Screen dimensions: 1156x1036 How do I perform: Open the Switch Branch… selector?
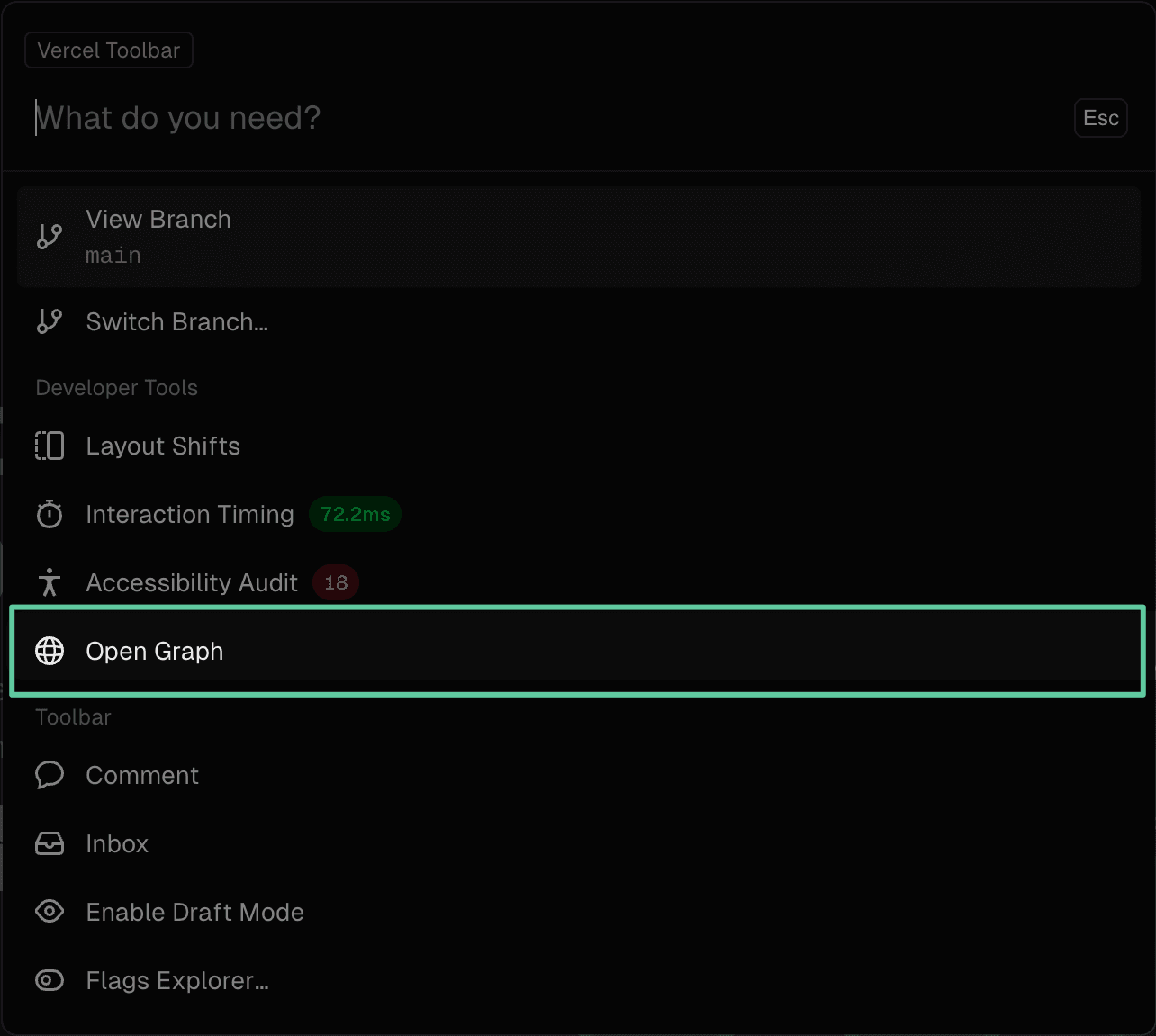click(x=576, y=321)
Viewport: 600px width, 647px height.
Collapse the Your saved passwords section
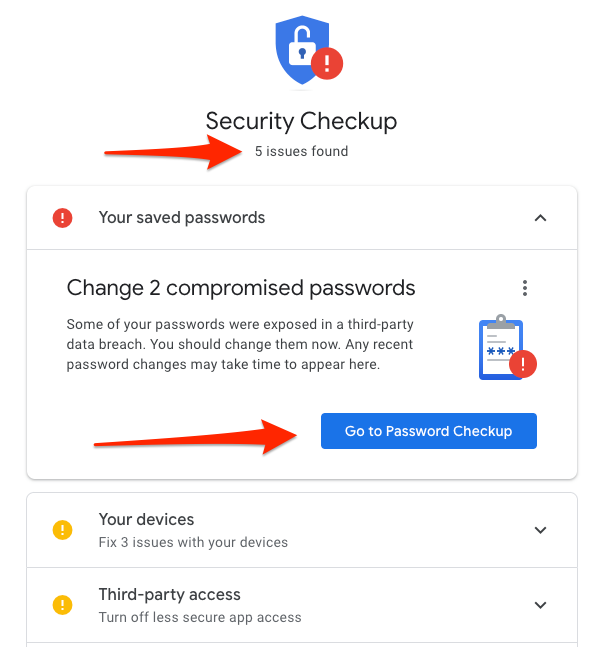(540, 218)
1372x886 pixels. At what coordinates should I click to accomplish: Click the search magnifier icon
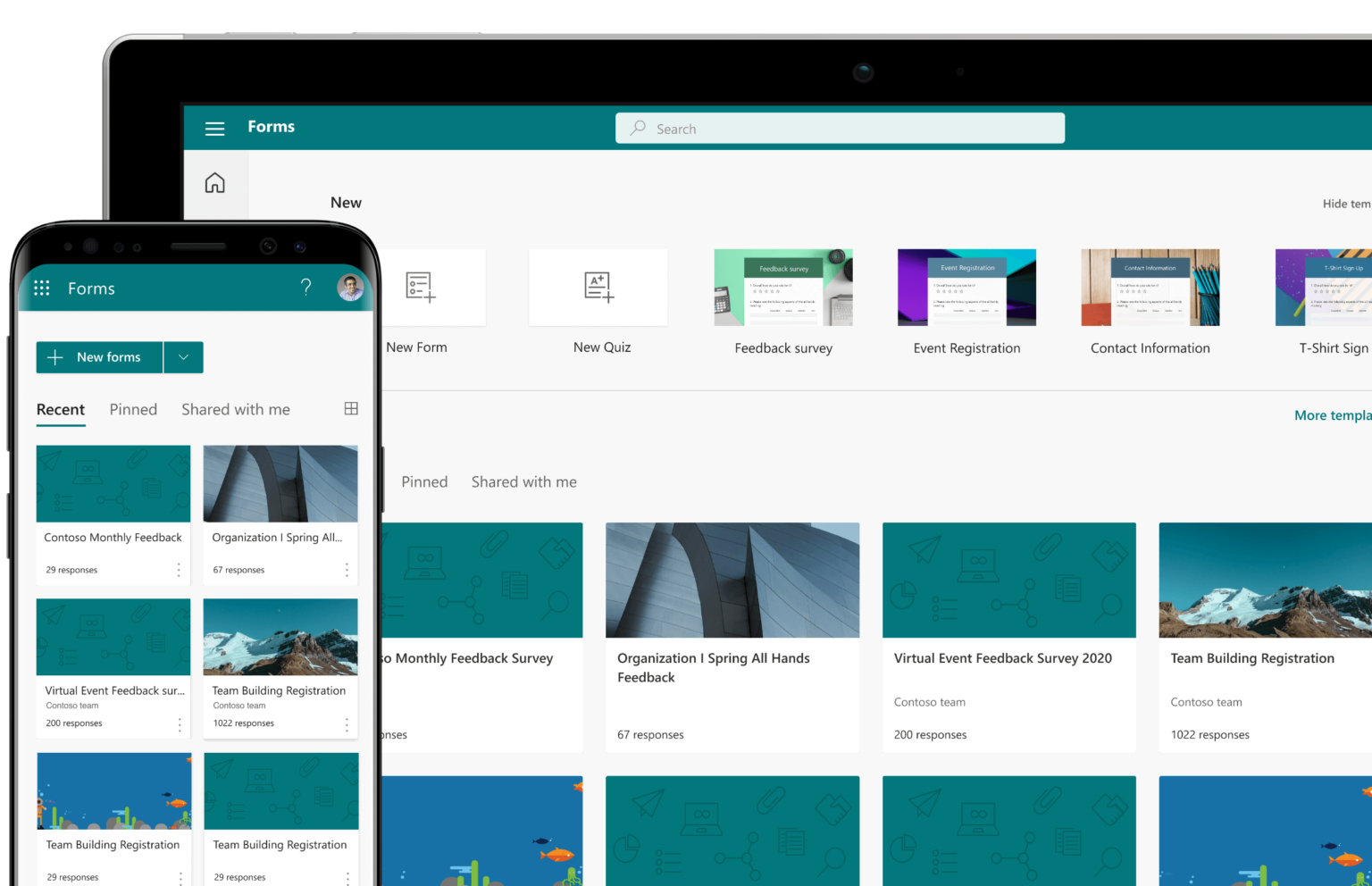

_ _ _ _

## Action item
Could you output the entire listing verbatim while omitting its pictures?

## Result of the exercise
Screen dimensions: 1156x1036 How do I perform: Open the Switch Branch… selector?
click(x=576, y=321)
Viewport: 600px width, 647px height.
Collapse the Your saved passwords section
(540, 218)
1372x886 pixels. At what coordinates should I click to accomplish: Click the search magnifier icon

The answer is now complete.